Table 2. Changes of NP on shale permeability.
It was also found that NP with size varying from 7 to 15 nm had better plugging performance than those with size greater than 20 nm . We speculated that only NP particles with a size in this range could enter and plug the pore throat of shale, therefore minimizing the fluid invasion tendency for shale. It must also be pointed out that a range of 7–15 nm NP worked well for Atoka shale; however, other sizes may be needed for other shale types. In addition, the specific type of shale, the specific type, size and concentration of NP, the interaction between NP and shale, and external factors such as pH, salinity, temperature require detailed investigation .
3. Numerical Simulation Parameters for Wellbore Stability Analysis
To better understand the interaction, a numerical simulation for wellbore stability in shales was conducted. By assuming that the shale was isotropic and the wellbore was geometrically symmetrical, it could be simplified as a 2D fluid-solid coupling model in FLAC3D™ software, as shown in Figure 4. Here, σH, σh, and Pf referred to the maximum horizontal crustal press, minimum horizontal crustal press, and drilling fluid pressure, respectively.
Figure 4. Pressure load model of shale formation in numerical simulation.
Figure 5 shows the basic flow chart of the numerical simulation.
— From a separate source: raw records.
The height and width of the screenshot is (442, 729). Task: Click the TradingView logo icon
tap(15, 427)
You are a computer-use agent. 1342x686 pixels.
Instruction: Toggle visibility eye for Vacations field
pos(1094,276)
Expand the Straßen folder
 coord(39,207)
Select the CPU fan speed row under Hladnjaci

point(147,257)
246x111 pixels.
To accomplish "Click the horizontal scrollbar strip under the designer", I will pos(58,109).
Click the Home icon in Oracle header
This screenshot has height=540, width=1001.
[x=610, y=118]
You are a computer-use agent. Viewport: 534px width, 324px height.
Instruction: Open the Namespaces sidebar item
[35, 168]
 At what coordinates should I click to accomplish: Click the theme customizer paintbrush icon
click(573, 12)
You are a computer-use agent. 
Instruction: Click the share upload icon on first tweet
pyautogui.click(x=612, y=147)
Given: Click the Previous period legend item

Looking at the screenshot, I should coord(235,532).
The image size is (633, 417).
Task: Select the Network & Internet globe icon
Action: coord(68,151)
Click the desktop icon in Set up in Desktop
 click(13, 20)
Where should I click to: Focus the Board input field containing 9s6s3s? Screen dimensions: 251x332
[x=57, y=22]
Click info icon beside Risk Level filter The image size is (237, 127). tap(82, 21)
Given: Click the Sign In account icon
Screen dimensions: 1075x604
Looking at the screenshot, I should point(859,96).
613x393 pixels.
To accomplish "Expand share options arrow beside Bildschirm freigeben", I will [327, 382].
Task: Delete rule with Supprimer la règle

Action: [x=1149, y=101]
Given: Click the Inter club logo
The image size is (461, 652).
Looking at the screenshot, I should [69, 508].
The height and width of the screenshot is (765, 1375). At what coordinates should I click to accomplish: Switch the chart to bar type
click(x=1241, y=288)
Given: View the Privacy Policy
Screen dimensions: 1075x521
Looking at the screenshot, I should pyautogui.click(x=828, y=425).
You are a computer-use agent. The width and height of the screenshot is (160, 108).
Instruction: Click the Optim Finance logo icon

The numerical simulation was based on the Mohr-Coulomb model, which belongs to the plane stress model. First, the seepage pattern starts. The left side represents the process of calculating the stress field, and the right side indicates the new step after considering the seepage process. The seepage simulation is mainly through the definition of seepage boundary, initial pore pressure, and mesh force setting to calculate. The software extracted results according to equation of motion, balance equation, and constitutive equation . According to the relationship between the stress and the strain, the strain corresponding to stress can be solved and used to observe the stress distribution around the wellbore and the distribution of the plastic zone.
Figure 5. Flow chart of numerical simulation.
The wellbore diameter was set 0.2 m and the length of the simulation area was set as 20 times the diameter (4.0 m). A radial grid subdivision method was used to improve computing speed and by considering that stress concentrations normally appeared near the wellbore, the division of the grid was only encrypted near the wellbore area. As a whole, the calculation model was divided into 3600 grids and 7440 nodes. The cell subdivision with finite difference method (FDM) is shown in Figure 6. Surfer® software (Version 8.0, Golden, CO, USA) was used for subsequent data processing, and the intuitive analysis of contour map in FLAC3D™.
Figure 6. Cell subdivision of the calculation model in numerical simulation (3600 grids and 7440 nodes).